──────── Material to process ────────
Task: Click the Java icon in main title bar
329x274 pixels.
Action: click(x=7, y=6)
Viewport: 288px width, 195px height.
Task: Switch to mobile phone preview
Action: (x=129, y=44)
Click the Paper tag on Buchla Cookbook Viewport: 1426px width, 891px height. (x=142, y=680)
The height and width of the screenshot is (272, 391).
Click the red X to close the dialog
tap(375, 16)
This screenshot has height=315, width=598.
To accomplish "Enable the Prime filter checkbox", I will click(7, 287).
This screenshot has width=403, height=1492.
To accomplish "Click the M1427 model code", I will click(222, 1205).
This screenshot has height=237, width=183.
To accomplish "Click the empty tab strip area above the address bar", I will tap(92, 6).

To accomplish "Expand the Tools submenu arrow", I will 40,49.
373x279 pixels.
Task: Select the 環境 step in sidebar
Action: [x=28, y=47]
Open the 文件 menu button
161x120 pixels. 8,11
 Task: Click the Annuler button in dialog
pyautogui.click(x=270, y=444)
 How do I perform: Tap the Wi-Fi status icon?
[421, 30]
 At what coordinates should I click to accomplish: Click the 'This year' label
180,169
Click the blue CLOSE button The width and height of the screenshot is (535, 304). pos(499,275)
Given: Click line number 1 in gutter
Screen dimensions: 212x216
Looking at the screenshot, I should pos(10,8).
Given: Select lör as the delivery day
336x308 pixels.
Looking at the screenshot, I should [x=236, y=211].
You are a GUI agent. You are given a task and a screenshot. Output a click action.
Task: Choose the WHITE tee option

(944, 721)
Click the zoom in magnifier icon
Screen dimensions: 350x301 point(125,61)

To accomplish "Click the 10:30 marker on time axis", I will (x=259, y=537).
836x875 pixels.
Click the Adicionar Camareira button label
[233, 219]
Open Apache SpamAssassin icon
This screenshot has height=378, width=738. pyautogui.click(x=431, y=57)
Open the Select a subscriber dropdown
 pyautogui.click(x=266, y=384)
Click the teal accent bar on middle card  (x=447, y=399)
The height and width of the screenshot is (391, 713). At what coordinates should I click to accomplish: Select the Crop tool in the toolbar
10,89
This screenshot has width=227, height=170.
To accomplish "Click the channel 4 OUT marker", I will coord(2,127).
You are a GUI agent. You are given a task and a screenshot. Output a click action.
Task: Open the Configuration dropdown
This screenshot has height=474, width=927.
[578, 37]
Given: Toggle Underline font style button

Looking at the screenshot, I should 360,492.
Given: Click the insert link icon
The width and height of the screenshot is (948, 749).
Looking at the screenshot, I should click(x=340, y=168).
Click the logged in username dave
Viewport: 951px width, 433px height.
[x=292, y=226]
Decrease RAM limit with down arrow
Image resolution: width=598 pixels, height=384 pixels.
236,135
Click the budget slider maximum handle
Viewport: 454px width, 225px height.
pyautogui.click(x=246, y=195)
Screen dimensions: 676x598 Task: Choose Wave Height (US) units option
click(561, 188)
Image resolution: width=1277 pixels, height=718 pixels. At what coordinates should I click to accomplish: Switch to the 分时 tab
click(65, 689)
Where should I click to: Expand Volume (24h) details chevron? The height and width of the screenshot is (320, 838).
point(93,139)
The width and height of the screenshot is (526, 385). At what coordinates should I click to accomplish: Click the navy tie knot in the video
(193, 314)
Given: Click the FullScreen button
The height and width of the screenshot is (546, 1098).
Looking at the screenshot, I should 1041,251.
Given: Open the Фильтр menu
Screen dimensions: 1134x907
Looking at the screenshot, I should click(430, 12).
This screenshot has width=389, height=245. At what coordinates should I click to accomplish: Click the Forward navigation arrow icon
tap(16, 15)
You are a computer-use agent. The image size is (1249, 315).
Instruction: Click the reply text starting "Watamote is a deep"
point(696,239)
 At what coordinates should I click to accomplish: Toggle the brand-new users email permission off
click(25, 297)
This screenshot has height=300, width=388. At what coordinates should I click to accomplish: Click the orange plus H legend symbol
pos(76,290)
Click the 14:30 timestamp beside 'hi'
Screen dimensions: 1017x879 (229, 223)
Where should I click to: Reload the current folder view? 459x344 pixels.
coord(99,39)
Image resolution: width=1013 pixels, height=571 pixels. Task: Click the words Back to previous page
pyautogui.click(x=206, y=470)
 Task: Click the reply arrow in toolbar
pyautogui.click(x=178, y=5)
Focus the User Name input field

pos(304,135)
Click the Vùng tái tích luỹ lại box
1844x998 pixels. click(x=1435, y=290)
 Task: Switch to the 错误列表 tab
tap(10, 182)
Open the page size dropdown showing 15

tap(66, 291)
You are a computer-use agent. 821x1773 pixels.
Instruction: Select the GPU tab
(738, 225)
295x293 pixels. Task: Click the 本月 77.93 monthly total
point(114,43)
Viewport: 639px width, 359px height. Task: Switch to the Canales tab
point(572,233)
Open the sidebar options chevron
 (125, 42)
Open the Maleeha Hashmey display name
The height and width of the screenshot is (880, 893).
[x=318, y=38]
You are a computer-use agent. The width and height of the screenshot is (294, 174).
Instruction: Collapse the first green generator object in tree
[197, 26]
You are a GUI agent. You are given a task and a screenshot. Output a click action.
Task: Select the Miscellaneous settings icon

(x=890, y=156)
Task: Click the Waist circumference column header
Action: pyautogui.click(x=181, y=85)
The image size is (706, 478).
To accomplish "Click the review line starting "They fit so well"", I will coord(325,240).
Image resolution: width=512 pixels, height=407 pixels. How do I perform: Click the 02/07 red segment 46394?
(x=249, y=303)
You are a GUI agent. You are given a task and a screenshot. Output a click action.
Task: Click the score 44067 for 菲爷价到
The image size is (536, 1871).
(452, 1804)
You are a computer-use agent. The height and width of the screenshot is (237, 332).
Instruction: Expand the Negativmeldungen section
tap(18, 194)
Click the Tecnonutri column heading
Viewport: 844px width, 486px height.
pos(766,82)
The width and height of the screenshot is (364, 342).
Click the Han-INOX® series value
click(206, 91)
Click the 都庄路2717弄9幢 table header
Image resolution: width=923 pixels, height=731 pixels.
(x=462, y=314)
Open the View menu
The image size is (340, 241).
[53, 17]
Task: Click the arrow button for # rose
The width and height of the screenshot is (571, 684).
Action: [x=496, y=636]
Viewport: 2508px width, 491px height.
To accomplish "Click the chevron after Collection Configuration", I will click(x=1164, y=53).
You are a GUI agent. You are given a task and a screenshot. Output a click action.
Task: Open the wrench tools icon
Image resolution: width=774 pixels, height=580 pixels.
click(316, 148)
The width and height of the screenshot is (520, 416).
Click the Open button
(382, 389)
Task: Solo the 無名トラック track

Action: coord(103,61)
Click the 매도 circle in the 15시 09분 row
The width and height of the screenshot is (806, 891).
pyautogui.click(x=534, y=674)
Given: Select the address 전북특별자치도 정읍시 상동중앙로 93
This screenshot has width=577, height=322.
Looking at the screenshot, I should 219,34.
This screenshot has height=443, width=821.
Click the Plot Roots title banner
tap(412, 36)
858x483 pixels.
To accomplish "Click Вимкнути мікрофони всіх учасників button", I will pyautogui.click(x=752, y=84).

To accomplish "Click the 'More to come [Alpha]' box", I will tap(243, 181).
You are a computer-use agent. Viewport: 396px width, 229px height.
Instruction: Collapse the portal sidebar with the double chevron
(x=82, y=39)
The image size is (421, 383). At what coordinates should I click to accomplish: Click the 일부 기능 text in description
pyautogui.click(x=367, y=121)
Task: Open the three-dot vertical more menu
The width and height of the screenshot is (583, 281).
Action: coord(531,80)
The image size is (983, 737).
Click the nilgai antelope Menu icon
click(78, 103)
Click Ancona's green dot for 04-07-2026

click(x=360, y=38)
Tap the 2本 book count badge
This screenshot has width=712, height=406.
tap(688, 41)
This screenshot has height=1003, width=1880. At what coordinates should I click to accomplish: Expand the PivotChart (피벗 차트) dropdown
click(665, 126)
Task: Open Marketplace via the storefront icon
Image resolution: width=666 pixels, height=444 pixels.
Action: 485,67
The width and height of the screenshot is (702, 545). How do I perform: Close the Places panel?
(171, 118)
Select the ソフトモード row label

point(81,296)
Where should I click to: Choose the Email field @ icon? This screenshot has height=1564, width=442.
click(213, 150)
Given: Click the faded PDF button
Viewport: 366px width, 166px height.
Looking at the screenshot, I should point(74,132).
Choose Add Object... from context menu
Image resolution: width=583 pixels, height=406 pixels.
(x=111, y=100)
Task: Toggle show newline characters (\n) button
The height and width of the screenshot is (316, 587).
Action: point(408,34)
────────
» **Problem description**
Find "Given: Select the" in the material above; set down exactly the line holding it and every line after it, through the last, and no others.

» **Answer to the exercise**
Given: Select the address 전북특별자치도 정읍시 상동중앙로 93
This screenshot has width=577, height=322.
Looking at the screenshot, I should 219,34.
This screenshot has height=443, width=821.
Click the Plot Roots title banner
tap(412, 36)
858x483 pixels.
To accomplish "Click Вимкнути мікрофони всіх учасників button", I will pyautogui.click(x=752, y=84).

To accomplish "Click the 'More to come [Alpha]' box", I will tap(243, 181).
You are a computer-use agent. Viewport: 396px width, 229px height.
Instruction: Collapse the portal sidebar with the double chevron
(x=82, y=39)
The image size is (421, 383). At what coordinates should I click to accomplish: Click the 일부 기능 text in description
pyautogui.click(x=367, y=121)
Task: Open the three-dot vertical more menu
The width and height of the screenshot is (583, 281).
Action: coord(531,80)
The image size is (983, 737).
Click the nilgai antelope Menu icon
click(78, 103)
Click Ancona's green dot for 04-07-2026

click(x=360, y=38)
Tap the 2本 book count badge
This screenshot has width=712, height=406.
tap(688, 41)
This screenshot has height=1003, width=1880. At what coordinates should I click to accomplish: Expand the PivotChart (피벗 차트) dropdown
click(665, 126)
Task: Open Marketplace via the storefront icon
Image resolution: width=666 pixels, height=444 pixels.
Action: 485,67
The width and height of the screenshot is (702, 545). How do I perform: Close the Places panel?
(171, 118)
Select the ソフトモード row label

point(81,296)
Where should I click to: Choose the Email field @ icon? This screenshot has height=1564, width=442.
click(213, 150)
Given: Click the faded PDF button
Viewport: 366px width, 166px height.
Looking at the screenshot, I should point(74,132).
Choose Add Object... from context menu
Image resolution: width=583 pixels, height=406 pixels.
(x=111, y=100)
Task: Toggle show newline characters (\n) button
The height and width of the screenshot is (316, 587).
Action: point(408,34)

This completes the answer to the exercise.